Altri aspetti della sua filosofia
Anche l’amore, per Schopenhauer, non è qualcosa di romantico. Lui pensa che l’amore serva soprattutto alla natura per far continuare la specie. Gli uomini credono di scegliere liberamente, ma in realtà seguono solamente la volontà.
Schopenhauer propone diverse vie per ridurre la sofferenza. Una soluzione può essere l’arte. Quando una persona osserva un’opera d’arte o ascolta musica, per un momento dimentica i propri desideri. In quel momento la volontà si ferma. La musica è considerata l’arte più importante, perché esprime direttamente la volontà.

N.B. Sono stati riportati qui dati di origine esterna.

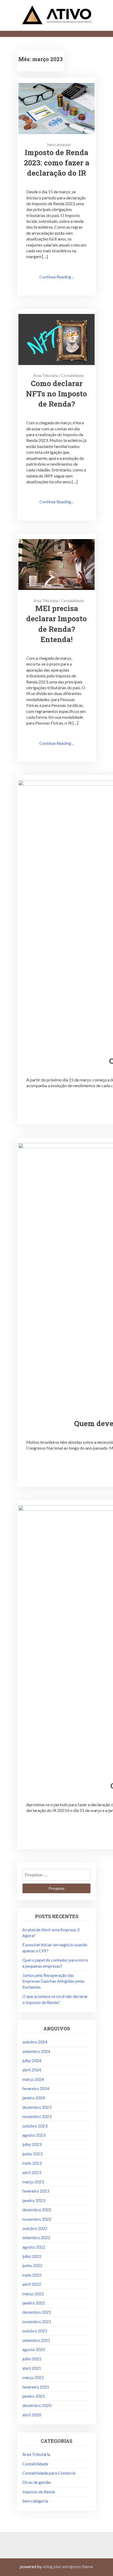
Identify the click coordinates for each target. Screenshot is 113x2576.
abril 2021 (31, 2368)
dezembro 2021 (36, 2311)
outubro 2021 (34, 2330)
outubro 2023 (34, 2125)
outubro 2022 (34, 2228)
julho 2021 (31, 2358)
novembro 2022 (36, 2219)
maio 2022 (32, 2274)
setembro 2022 (36, 2237)
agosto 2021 (33, 2349)
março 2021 (33, 2377)
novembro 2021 (36, 2321)
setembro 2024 (36, 2051)
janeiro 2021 (33, 2395)
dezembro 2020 (36, 2405)
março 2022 (33, 2293)
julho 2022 (31, 2256)
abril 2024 (31, 2069)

Un’altra soluzione è la compassione. Secondo Schopenhauer bisogna capire il dolore degli altri e aiutarli. Fare del bene rende gli uomini meno egoisti.
La soluzione più importante è però rinunciare ai desideri. Il filosofo ammira molto il buddismo e alcune religioni orientali. Secondo il filosofo, le persone in grado di controllare i propri desideri possono raggiungere una forma di pace interiore.
Schopenhauer visse per molti anni quasi totalmente isolato. Non aveva un buon rapporto con altri filosofi del suo tempo. Criticava spesso le idee di Georg Wilhelm Friedrich Hegel, che allora era molto famoso nelle università.
Il suo libro più importante è “Il mondo come volontà e rappresentazione”. In quest’opera spiega tutta la sua filosofia e il ruolo centrale della volontà nella vita umana.